Task details:
Below are the entries. Transcribe exactly the lines from the one with "Screen dimensions: 900x688" through the one with "Add a task to", ends included, and leave out all others.

Stored records

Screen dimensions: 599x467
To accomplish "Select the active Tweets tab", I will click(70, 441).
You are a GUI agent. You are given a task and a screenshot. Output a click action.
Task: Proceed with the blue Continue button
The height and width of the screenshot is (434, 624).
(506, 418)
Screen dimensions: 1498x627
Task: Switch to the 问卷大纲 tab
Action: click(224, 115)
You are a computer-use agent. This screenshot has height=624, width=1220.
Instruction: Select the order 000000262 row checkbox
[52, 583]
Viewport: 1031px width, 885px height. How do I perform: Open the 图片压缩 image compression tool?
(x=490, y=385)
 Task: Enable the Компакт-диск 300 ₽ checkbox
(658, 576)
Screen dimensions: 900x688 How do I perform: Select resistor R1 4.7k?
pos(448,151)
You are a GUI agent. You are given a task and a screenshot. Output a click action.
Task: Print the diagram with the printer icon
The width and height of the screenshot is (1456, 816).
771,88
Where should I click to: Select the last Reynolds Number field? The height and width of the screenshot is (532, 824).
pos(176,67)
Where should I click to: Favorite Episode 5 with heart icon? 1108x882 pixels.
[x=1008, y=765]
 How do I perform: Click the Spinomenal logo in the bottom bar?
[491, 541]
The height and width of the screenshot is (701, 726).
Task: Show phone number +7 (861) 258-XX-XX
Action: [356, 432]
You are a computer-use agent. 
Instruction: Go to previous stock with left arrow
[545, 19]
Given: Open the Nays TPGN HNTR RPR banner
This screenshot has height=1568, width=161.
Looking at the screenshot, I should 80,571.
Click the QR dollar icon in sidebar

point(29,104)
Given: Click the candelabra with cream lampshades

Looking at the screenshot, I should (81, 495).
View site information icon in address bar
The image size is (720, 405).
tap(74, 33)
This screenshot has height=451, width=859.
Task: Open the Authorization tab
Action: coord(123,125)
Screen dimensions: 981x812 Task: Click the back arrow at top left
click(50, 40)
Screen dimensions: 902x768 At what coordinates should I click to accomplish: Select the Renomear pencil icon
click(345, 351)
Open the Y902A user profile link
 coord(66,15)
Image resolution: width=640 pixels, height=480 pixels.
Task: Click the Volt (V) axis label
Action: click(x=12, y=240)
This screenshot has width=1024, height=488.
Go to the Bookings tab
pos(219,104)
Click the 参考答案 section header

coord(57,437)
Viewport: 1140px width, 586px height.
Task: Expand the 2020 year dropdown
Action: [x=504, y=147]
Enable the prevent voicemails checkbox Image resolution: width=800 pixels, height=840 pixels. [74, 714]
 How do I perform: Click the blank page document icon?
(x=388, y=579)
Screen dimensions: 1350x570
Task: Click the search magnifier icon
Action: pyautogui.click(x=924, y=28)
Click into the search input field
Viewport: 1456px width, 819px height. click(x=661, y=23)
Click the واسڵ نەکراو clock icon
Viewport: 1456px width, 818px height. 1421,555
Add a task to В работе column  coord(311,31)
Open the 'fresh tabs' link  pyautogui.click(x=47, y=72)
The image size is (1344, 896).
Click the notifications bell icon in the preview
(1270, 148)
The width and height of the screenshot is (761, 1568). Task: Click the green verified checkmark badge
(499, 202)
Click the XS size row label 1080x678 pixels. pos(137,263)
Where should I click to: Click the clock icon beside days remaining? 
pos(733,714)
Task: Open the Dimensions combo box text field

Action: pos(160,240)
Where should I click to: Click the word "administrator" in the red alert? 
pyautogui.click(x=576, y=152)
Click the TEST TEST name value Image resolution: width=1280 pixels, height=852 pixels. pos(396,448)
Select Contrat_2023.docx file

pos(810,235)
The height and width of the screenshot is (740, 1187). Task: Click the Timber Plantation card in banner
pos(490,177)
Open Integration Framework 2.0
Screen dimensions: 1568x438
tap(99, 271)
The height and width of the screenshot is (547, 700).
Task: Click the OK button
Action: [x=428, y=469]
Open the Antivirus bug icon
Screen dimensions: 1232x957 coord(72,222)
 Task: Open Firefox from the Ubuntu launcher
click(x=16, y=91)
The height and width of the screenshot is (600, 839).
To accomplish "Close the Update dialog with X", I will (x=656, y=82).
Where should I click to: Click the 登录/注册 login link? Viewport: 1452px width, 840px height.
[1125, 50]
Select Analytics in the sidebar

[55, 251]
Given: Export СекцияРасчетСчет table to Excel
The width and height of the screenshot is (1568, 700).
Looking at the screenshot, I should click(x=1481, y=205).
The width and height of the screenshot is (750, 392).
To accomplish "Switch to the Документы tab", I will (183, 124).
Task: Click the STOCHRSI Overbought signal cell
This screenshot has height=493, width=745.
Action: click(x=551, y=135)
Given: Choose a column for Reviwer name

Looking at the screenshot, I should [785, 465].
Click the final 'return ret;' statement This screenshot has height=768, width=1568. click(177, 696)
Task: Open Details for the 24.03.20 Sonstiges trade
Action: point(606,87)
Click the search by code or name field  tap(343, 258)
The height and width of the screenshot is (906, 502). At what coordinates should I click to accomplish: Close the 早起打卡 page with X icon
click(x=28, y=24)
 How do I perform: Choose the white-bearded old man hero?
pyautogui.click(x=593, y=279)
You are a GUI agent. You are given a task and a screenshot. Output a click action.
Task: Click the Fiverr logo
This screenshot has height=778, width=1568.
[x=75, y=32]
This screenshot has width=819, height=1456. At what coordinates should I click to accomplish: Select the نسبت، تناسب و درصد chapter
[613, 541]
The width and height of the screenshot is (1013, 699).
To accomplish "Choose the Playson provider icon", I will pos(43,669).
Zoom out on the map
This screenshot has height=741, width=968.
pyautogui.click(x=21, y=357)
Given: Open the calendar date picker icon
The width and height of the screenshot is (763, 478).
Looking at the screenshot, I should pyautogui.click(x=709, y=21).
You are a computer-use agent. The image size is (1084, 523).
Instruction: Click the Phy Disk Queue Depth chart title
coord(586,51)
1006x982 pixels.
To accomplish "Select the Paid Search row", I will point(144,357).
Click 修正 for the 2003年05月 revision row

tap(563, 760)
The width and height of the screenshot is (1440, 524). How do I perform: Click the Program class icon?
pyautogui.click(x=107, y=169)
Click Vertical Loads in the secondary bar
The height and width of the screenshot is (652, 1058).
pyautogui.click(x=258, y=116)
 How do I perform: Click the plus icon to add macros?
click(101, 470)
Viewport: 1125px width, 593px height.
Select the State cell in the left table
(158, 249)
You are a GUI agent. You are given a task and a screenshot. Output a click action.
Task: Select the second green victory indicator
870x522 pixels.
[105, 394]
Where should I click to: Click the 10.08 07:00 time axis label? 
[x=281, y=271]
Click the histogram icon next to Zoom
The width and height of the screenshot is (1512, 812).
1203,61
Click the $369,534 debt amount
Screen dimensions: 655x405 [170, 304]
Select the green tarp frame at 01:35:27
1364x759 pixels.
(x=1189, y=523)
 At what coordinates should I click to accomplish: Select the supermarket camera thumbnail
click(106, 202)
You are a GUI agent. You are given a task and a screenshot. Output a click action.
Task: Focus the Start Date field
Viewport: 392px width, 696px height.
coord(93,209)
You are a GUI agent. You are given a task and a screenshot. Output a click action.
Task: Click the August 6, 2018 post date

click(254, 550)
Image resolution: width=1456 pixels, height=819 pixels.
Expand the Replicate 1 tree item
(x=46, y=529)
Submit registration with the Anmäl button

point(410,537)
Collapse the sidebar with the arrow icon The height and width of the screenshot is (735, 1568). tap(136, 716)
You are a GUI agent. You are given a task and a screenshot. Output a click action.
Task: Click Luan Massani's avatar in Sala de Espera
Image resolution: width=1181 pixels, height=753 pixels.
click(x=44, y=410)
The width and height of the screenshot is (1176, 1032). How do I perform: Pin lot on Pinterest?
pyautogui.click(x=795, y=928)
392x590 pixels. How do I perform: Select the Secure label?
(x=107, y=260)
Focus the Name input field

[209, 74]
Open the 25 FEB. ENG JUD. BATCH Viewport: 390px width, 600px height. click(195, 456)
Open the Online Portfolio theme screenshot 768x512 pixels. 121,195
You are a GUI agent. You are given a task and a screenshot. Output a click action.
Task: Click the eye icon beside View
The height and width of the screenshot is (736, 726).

Response:
Screen dimensions: 900x688 How do I perform: Select resistor R1 4.7k?
pos(448,151)
You are a GUI agent. You are given a task and a screenshot. Output a click action.
Task: Print the diagram with the printer icon
The width and height of the screenshot is (1456, 816).
771,88
Where should I click to: Select the last Reynolds Number field? The height and width of the screenshot is (532, 824).
pos(176,67)
Where should I click to: Favorite Episode 5 with heart icon? 1108x882 pixels.
[x=1008, y=765]
 How do I perform: Click the Spinomenal logo in the bottom bar?
[491, 541]
The height and width of the screenshot is (701, 726).
Task: Show phone number +7 (861) 258-XX-XX
Action: [356, 432]
You are a computer-use agent. 
Instruction: Go to previous stock with left arrow
[545, 19]
Given: Open the Nays TPGN HNTR RPR banner
This screenshot has height=1568, width=161.
Looking at the screenshot, I should 80,571.
Click the QR dollar icon in sidebar

point(29,104)
Given: Click the candelabra with cream lampshades

Looking at the screenshot, I should (81, 495).
View site information icon in address bar
The image size is (720, 405).
tap(74, 33)
This screenshot has height=451, width=859.
Task: Open the Authorization tab
Action: coord(123,125)
Screen dimensions: 981x812 Task: Click the back arrow at top left
click(50, 40)
Screen dimensions: 902x768 At what coordinates should I click to accomplish: Select the Renomear pencil icon
click(345, 351)
Open the Y902A user profile link
 coord(66,15)
Image resolution: width=640 pixels, height=480 pixels.
Task: Click the Volt (V) axis label
Action: click(x=12, y=240)
This screenshot has width=1024, height=488.
Go to the Bookings tab
pos(219,104)
Click the 参考答案 section header

coord(57,437)
Viewport: 1140px width, 586px height.
Task: Expand the 2020 year dropdown
Action: [x=504, y=147]
Enable the prevent voicemails checkbox Image resolution: width=800 pixels, height=840 pixels. [74, 714]
 How do I perform: Click the blank page document icon?
(x=388, y=579)
Screen dimensions: 1350x570
Task: Click the search magnifier icon
Action: pyautogui.click(x=924, y=28)
Click into the search input field
Viewport: 1456px width, 819px height. click(x=661, y=23)
Click the واسڵ نەکراو clock icon
Viewport: 1456px width, 818px height. 1421,555
Add a task to В работе column  coord(311,31)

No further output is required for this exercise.